**Stored entries**

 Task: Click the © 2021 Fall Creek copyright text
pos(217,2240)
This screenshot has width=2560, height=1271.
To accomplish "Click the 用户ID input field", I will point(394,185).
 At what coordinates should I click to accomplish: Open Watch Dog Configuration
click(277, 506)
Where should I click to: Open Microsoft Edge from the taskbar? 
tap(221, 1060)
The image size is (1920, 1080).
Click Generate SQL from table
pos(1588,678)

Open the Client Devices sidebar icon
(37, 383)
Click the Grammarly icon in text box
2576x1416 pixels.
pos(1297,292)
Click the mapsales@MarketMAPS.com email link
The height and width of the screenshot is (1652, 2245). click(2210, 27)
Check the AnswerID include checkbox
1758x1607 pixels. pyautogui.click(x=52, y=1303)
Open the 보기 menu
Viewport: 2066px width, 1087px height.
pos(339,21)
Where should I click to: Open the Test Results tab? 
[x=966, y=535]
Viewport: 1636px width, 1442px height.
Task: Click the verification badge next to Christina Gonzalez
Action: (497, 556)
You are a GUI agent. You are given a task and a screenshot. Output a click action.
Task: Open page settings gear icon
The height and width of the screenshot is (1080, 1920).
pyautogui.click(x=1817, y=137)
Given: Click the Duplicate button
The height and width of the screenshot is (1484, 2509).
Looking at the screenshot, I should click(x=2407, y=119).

**What is needed**
From the records above, extract every entry verbatim.

**Answer box**
 Task: Click the © 2021 Fall Creek copyright text
pos(217,2240)
This screenshot has width=2560, height=1271.
To accomplish "Click the 用户ID input field", I will point(394,185).
 At what coordinates should I click to accomplish: Open Watch Dog Configuration
click(277, 506)
Where should I click to: Open Microsoft Edge from the taskbar? 
tap(221, 1060)
The image size is (1920, 1080).
Click Generate SQL from table
pos(1588,678)

Open the Client Devices sidebar icon
(37, 383)
Click the Grammarly icon in text box
2576x1416 pixels.
pos(1297,292)
Click the mapsales@MarketMAPS.com email link
The height and width of the screenshot is (1652, 2245). click(2210, 27)
Check the AnswerID include checkbox
1758x1607 pixels. pyautogui.click(x=52, y=1303)
Open the 보기 menu
Viewport: 2066px width, 1087px height.
pos(339,21)
Where should I click to: Open the Test Results tab? 
[x=966, y=535]
Viewport: 1636px width, 1442px height.
Task: Click the verification badge next to Christina Gonzalez
Action: (497, 556)
You are a GUI agent. You are given a task and a screenshot. Output a click action.
Task: Open page settings gear icon
The height and width of the screenshot is (1080, 1920).
pyautogui.click(x=1817, y=137)
Given: Click the Duplicate button
The height and width of the screenshot is (1484, 2509).
Looking at the screenshot, I should click(x=2407, y=119).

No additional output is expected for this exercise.